ISLAMABAD, Pakistan: The Former Prime Minister of Norway Kjell Magne Bondevik on Friday underscored the need for resolving the longstanding Kashmir issue between Pakistan and India politically.
In a meeting with the Special Assistant to the Prime Minister on Foreign Affairs Syed Tariq Fatemi in Islamabad, Bandovik said that Kashmir issue is a long standing conflict and needs a political solution, taking into account the UN Security Council Resolutions and the will of the Kashmiri people along both sides of the Line of Control (LoC).
Bondevik is the founder and President of the Oslo Peace Centre for Peace and Human Rights. He was Prime Minister of Norway from 1997-2000 and again 2001-2005. He is a strong advocate of human rights and inter-faith harmony.
The former Norwegian prime minister along with a two-member delegation is visiting Pakistan and Azad Jammu & Kashmir (AJK) from 29-31 March 2017 to gain a firsthand understanding of the ongoing Indian atrocities and gross human rights violations perpetrated by Indian occupation forces against defenceless Kashmiris in Indian Occupied Kashmir.

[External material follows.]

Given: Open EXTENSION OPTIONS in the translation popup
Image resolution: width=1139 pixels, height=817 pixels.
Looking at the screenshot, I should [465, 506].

Welcoming the delegation, Tariq Fatemi expressed the hope that Bondevik’s visit to AJK had provided an opportunity to him to witness firsthand the agony of divided families and the plight of the Kashmiri refugees who had migrated to AJK to escape Indian atrocities.
The special assistant appreciated the strong support of Bondevik for protection of human rights and urged him to sensitize the international community about the gross Indian atrocities in Indian Occupied kashmir and the need for expedited resolution of the Jammu and Kashmir dispute, in line with the relevant UN Security Council resolutions and the aspirations of the Kashmiri people.
Syed Tariq Fatemi highlighted the continuing grave human rights violations of the peoples of Occupied Kashmir by India which had intensified over the past months.
Fatemi strongly condemned continued Indian use of pellet guns and live ammunition on peaceful protestors which had already resulted in approximately 200 civilian deaths, 20,000 injured and hundreds including young girls and children being blinded. He said that despite strong international condemnation, India had recently imported 4000 more pellet guns.
The special assistant informed Bondevik that the Hurriyat leadership was imprisoned or placed under house arrest. He said that Indian paramilitary forces were burning and shutting down schools resulting in children being denied their basic human rights to education.
Tariq Fatemi told that the imposition of almost constant curfew in Indian Occupied Kashmir made the lives of innocent people miserable. Their situation was further aggravated by the Indian government deliberately creating a shortage of basic amenities including food for children and medicines, he said.
Earlier, Kjell Magne Bondevik traveled to AJK where he called on President Masood Khan and Prime Minister Farooq Haider Khan, and also visited camps of refugees who had fled from the Indian Occupied Territory.